Retrieval-Augmented Classification (RAC) is a technique that enables building classifiers that can adapt to new information without retraining and maintaining their performance even as things change. This is achieved by training models to look up external data (referred to as memories) to guide their outputs.

In this tutorial we will build a simple retrieval-augmented sentiment classifier for the Twitter US Airline Sentiment dataset. The tutorial assumes basic knowledge of Python.

OrcaLib provides a simple framework for building retrieval-augmented models which makes it really easy to get a model up and running with Orca and fine-tune it to your needs in a few lines of code.

How do I use Orca with my custom model architecture?

While our modeling framework simplifies getting started, Orca memorysets can be used to inject memories into any PyTorch model.
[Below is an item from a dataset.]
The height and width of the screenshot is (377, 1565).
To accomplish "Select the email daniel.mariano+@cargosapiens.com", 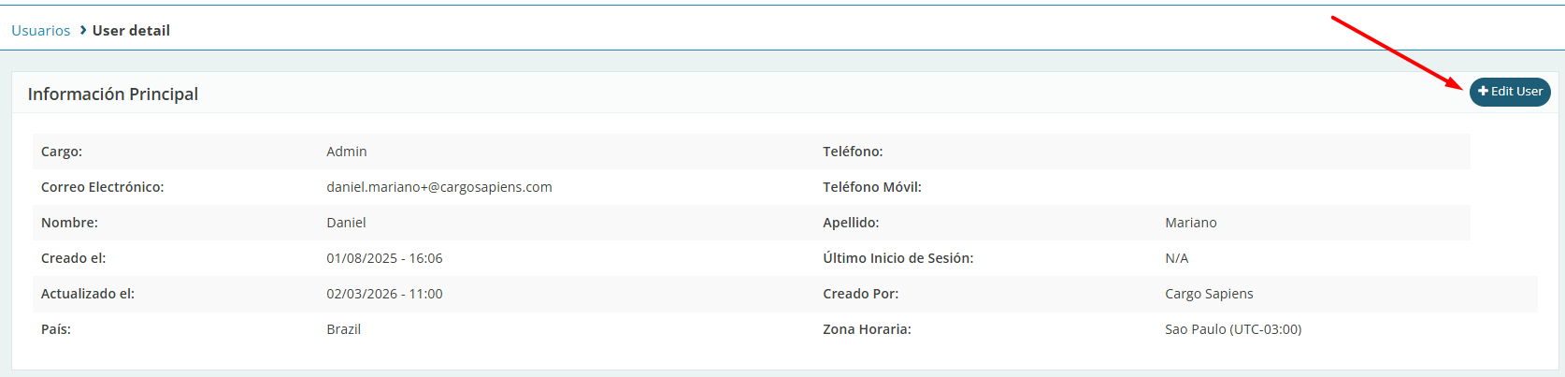I will click(x=439, y=187).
OrcaLib contains specialized PyTorch layers that facilitate adding retrieval-augmentation to your custom model architecture. Get in touch if you are interested in adding retrieval-augmentation to your custom model.

This will tutorial will demonstrate the basic steps for building a retrieval augmented model with Orca. There are additional steps you will want to follow to tweak your model to achieve state of the art performance, but this tutorial will get you started to:

  1. Loading and processing the dataset
  2. Setting up our LabeledMemoryset
  3. Building a RACModel
  4. Finetuning the model and evaluating it
  5. Inspecting memories accessed at inference

Load the Dataset#

For this tutorial, we will just need to install the OrcaLib and Datasets dependencies. You can do this using your preferred package manager:

pip install orcalib datasets

conda install orcalib datasets

poetry add orcalib datasets

With that out of the way, let’s load the Twitter US Airline Sentiment dataset from 🤗 Hugging Face. The dataset contains tweets about US airlines and their sentiment labels. Our model will take tweet texts as inputs and output a predicted sentiment label.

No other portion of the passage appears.